▶ **Your task**:
Extract, exactly and without pictures, every line from the one that includes "Go back with the left arrow icon" through the final line of the material below.

- - - - -

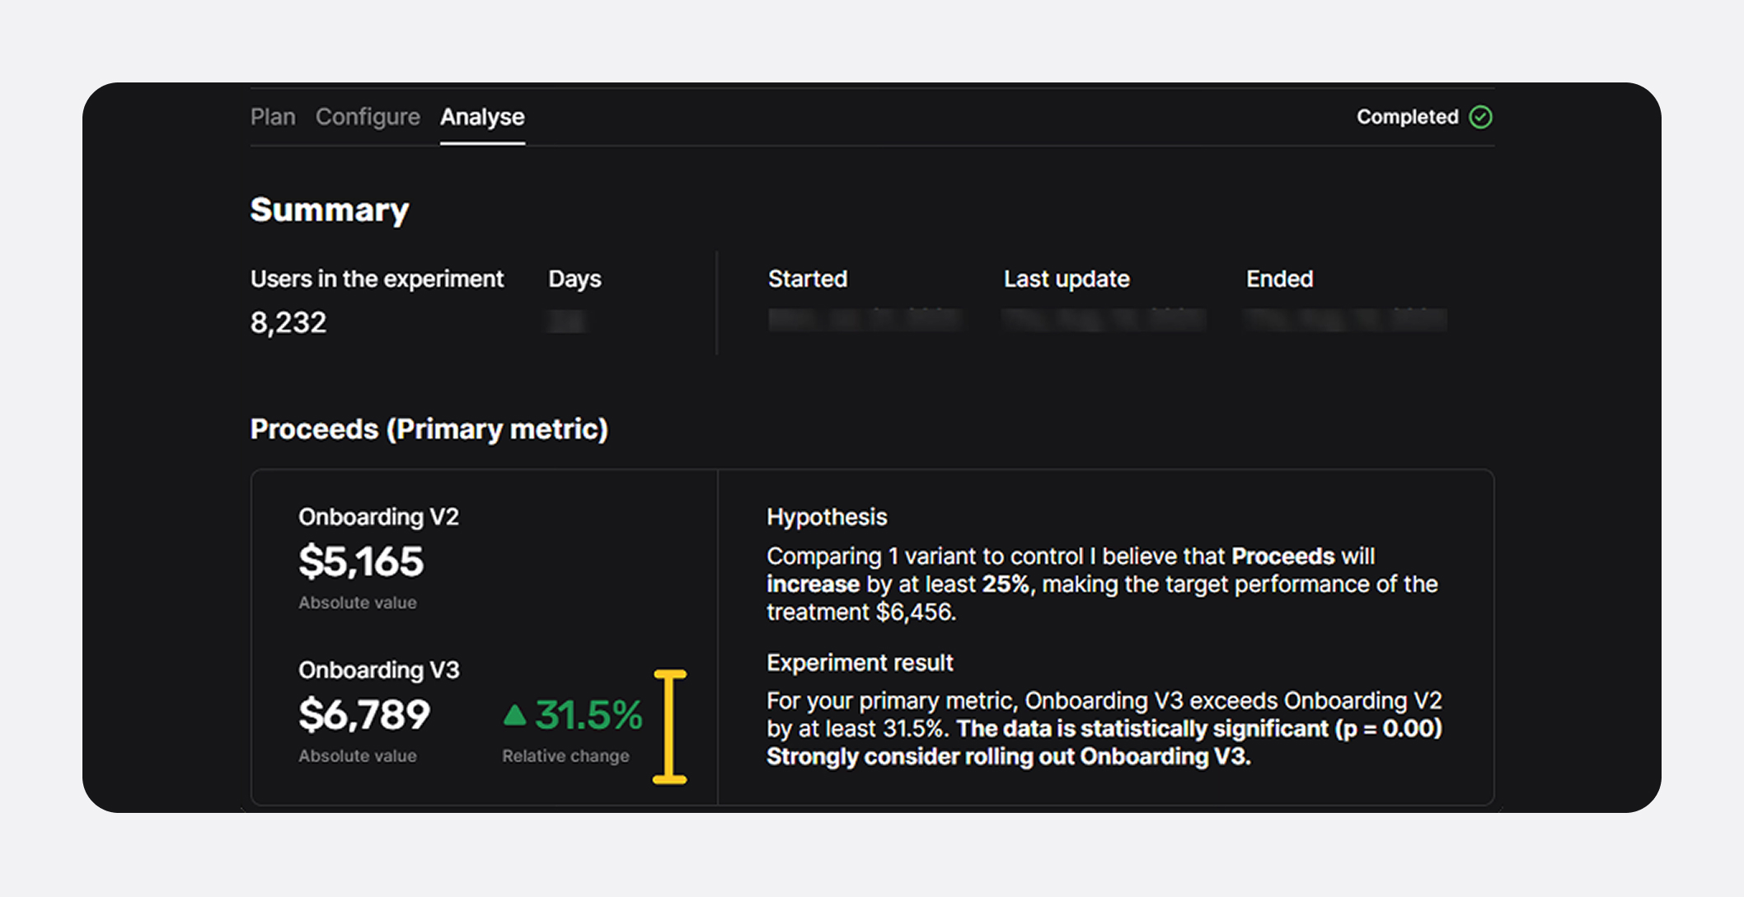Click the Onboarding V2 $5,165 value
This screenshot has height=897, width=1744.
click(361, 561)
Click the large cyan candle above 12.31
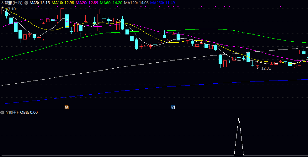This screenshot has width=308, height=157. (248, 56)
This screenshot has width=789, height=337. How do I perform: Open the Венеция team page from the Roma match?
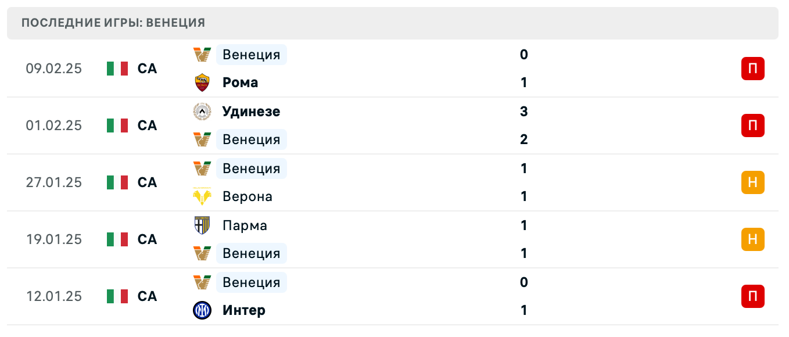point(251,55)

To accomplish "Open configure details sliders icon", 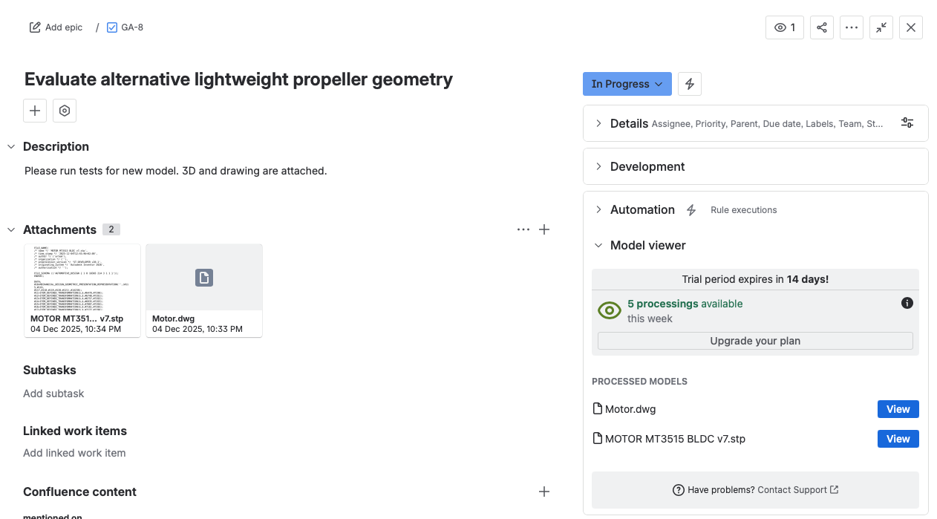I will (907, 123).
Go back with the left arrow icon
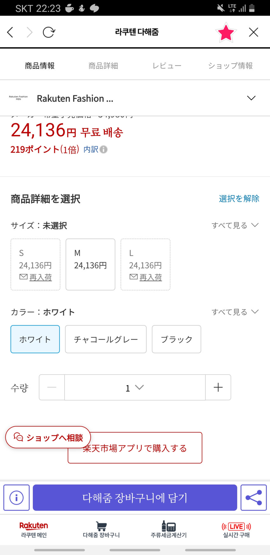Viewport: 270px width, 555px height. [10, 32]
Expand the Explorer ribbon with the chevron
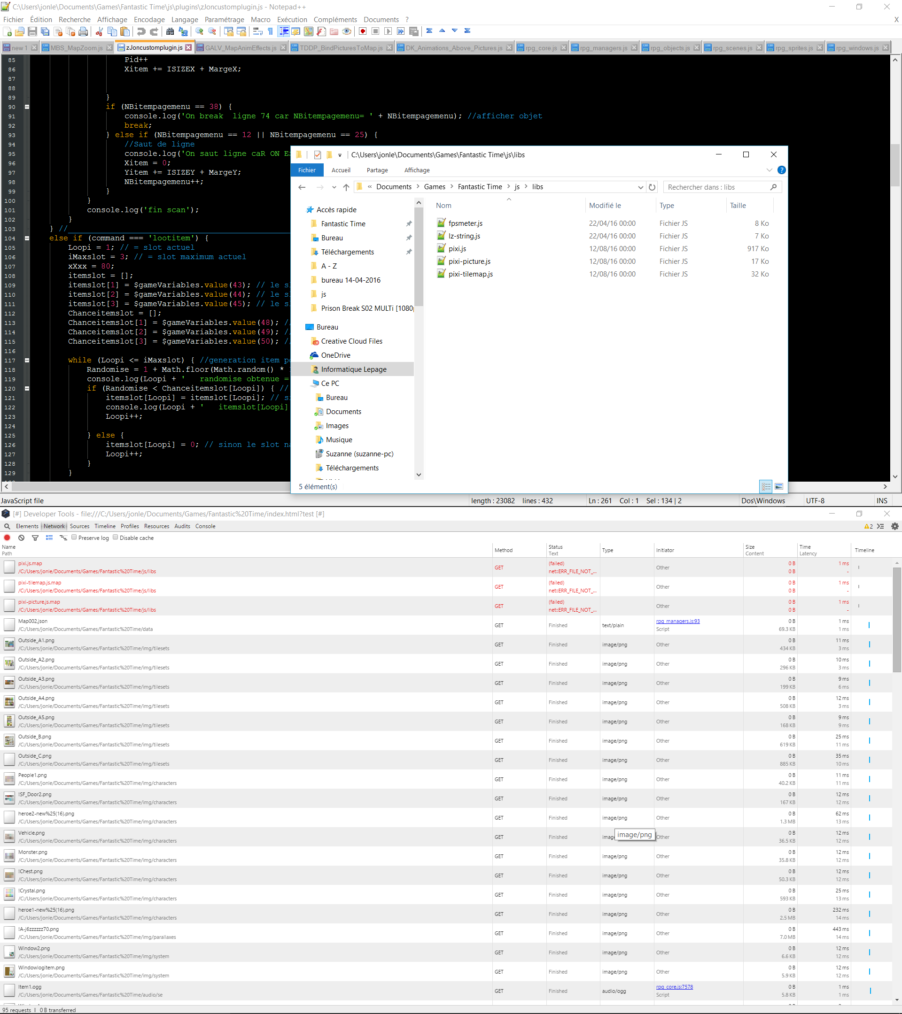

- - - - -

▶ **Answer box**:
Go back with the left arrow icon
Viewport: 270px width, 555px height. [10, 32]
Expand the Explorer ribbon with the chevron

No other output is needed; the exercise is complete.